Sister Annamarie Colapietro, SNJM
In particular, I was pleased that Sister Marietta introduced me as the "creator" of the Holy Family Center Logo/Sign to Sister Annamarie Colapietro, SNJM --- not because of the sign per se, but because of Sister Annamarie's place in the future of Marietta's congregation. We shared a bit of laughter though because while the signage is present at the entrance to today's Motherhouse, it began its life for a different Holy Family Center, a former SHF convent turned retreat center in 1982. Thus, Annamarie, who, upon seeing the sign for the first time in its Fremont location, had wondered at the fact that the child Jesus was missing from the tableau she assumed was a version of the Holy Family (the source of our laughter). Marietta and I explained the Logo was really a kind of snapshot, of a moment from when Sister Marietta began working with me as my spiritual director at Holy Family Center. Sister Margaret Diener, OP (another friend from HFC and the San Raphael Dominicans), and her dad took the picture I had drawn and translated it into a large steel sign by cutting it out of a sheet of metal with an acetylene torch; the Diener family placed it in front of Holy Family Center on the feast of the Holy Family in 1984. Since Annamarie is soaking up the SHF story and will be responsible for important parts of it in the future when she assumes the role of canonical trustee, it was good to help share some of the story of this chapter of their history.

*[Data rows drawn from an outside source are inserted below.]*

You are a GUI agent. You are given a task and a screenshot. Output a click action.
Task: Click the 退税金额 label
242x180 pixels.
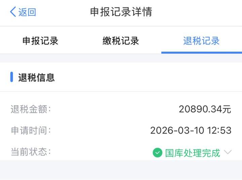30,109
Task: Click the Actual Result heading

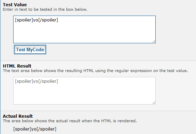Action: (x=18, y=116)
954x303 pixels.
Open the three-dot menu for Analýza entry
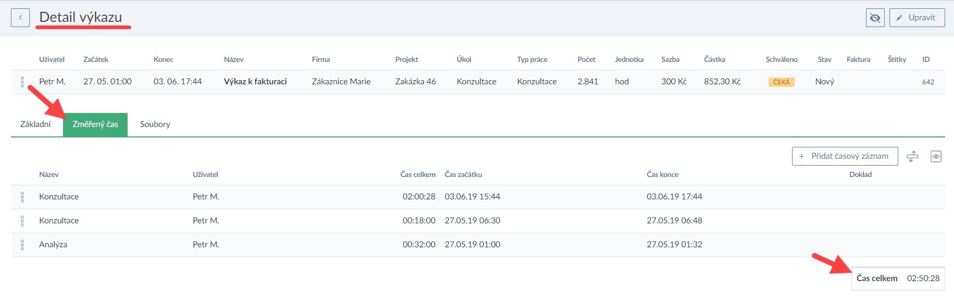tap(22, 245)
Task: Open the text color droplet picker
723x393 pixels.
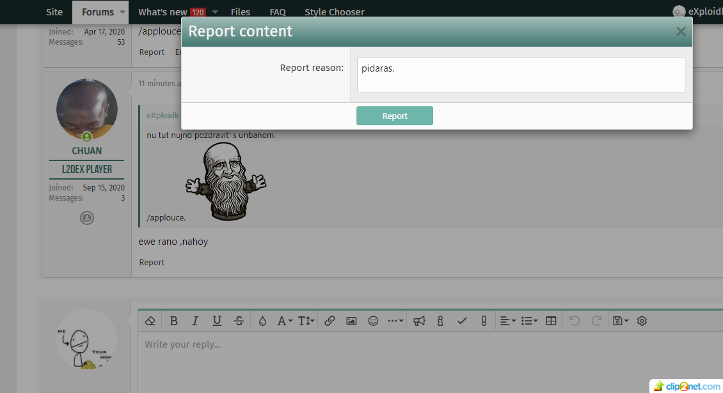Action: click(x=262, y=321)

Sister Marietta Fahey, SHF
Because I don't drive, these kinds of trips are both too few and too far between and I celebrate them big time when they are possible. It can be a lot of driving for whoever is giving me a ride, but we do have a good time, and at least yesterday the heat was down a bit and freeway traffic flowed pretty freely!!! Summers have always tended to be full for Sisters: there are retreats, chapters,  jubilees (Holy Family's is next weekend -- the San Rafael Dominicans' was last weekend), community days, and BBQs like yesterday's where friends and family can come completely casually, meet one another, and relax together. I skipped class to do this and, though I love teaching on Thursday mornings, I had a terrific time. I was especially grateful to touch base with Dorothy and Annie again -- not least because Dorothy ended up briefly in the hospital (1 day only, thanks be to God!) at the same time I did last month; although we've both written to check on one another and send best wishes, visiting was important. We'll try to do it again before too long.